Culpando o sol por atrapalhar sua visão, ele passou a piscar de maneira coordenada. Em código morse para ser mais preciso. Assim, conseguiu soletrar a palavra T-O-R-T-U-R-A, recorda matéria da Folha de São Paulo.
Denton teve a sorte de seus captores não descobrirem o que ele estava fazendo. Mas a inteligência da Marinha dos EUA rapidamente captou a mensagem e a espalhou para a mídia. Logo, o mundo começou a pressionar os comunistas para um melhor tratamento dos prisioneiros ou simplesmente liberá-los.
A represália e a liberdade
Os tempos se tornaram ainda mais difíceis para Denton. Ele foi duramente punido devido a seu desafio durante a entrevista e teve que passar horas isolado em uma solitária. Além disso, foi transferido para outra prisão, para ficar longe dos demais torturados.
Dois meses após a entrevista, em julho de 1966, Jeremiah Denton e outros prisioneiros de guerra foram forçados a participar da infame marcha de Hanói, recordam Rochester e Kiley.
Jeremiah e mais de 50 prisioneiros americanos desfilaram pelas ruas de Hanói enquanto eram espancados por civis. Jornalistas europeus documentaram a marcha de Hanói, e isso aumentou a indignação crescente contra os norte-vietnamitas. Devido à pressão internacional, a tortura parou.
Denton e Tschudy só foram libertos em 12 de fevereiro de 1973, junto a vários outros prisioneiros de guerra americanos durante a Operação Homecoming. Saindo do jato de volta para casa uniformizado, Denton disse:
Estamos honrados por ter tido a oportunidade de servir nosso país em circunstâncias difíceis. Estamos profundamente gratos ao nosso comandante-chefe e à nossa nação por este dia. Deus abençoe a America."

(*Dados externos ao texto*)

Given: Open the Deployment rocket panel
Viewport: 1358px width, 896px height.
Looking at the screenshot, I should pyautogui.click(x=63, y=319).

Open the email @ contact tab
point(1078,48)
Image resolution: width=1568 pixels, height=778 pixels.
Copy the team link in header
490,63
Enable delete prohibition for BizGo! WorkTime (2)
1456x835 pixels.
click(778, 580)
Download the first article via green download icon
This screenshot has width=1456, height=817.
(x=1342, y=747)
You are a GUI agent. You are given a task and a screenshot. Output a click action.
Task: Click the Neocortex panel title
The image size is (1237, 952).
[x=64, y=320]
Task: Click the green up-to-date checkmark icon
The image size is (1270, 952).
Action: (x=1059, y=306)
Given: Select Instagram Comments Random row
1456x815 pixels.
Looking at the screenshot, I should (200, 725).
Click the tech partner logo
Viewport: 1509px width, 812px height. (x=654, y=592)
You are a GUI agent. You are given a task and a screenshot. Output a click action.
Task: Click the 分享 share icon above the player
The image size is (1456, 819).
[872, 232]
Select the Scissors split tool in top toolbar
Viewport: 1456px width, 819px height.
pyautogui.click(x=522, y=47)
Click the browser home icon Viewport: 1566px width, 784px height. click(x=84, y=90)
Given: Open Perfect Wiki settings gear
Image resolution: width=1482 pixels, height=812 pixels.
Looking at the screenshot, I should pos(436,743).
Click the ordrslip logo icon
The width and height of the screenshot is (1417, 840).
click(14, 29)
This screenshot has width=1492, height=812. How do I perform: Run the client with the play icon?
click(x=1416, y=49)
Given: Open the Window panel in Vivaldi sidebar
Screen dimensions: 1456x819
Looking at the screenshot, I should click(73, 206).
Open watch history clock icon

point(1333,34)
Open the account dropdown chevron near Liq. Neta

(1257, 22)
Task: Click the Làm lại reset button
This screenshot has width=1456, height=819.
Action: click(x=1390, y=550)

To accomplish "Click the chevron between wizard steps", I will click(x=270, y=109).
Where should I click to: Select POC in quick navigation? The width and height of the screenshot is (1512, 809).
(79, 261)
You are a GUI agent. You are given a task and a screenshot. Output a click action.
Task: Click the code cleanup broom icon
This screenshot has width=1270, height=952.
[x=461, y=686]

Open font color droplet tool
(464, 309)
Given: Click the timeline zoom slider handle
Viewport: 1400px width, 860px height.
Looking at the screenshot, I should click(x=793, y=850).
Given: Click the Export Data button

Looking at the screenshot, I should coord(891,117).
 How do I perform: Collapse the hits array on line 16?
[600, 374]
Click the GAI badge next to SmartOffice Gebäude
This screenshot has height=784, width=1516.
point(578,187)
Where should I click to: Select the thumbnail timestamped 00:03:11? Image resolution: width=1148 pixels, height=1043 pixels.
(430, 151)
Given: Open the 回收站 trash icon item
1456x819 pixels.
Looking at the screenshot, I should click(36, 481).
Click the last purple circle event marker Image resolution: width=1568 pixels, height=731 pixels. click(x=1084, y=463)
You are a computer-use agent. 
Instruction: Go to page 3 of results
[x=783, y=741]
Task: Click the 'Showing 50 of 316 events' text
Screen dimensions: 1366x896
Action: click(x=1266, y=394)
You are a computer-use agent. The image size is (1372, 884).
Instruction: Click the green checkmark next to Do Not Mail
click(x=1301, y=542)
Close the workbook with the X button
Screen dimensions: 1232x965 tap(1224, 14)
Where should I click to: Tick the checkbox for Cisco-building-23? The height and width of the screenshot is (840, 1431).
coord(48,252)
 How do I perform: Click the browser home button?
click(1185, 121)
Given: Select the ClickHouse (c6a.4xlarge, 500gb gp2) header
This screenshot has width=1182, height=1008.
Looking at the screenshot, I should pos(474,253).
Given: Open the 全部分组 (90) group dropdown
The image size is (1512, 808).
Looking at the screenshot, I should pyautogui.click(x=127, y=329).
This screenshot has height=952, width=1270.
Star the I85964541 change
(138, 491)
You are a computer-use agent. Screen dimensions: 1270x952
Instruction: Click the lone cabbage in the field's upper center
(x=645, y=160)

Como recompensa por sua conduta heroica durante seus anos de cativeiro, ele foi promovido ao posto de contra-almirante. Ele também recebeu um prêmio Naval Cross. Jeremiah Denton se aposentou da Marinha em 1 de novembro de 1977. Enfrentando a carreira política na década seguinte.
O adeus
Jeremiah Denton faleceu no dia 28 de março de 2014, aos 89 anos, vítima de problemas cardíacos, em um hospital da Virgínea. Na época, o então presidente norte-americano, Barack Obama, lamentou a perda do combatente que “deixou um legado heroico".
O valor que ele e seus companheiros mostraram inspiraram profundamente a nação naquela época e continua a inspirar nossos homens e mulheres que servem ao país", completou Obama.
"A liderança de Denton nos inspirou a perseverar e a resistir de maneiras que nunca teríamos conseguido sozinhos. Ele suportou dores e sofrimentos indescritíveis por respeito a nosso código de conduta", reiterou o então senador John McCain, que também foi preso durante a Guerra do Vietnã.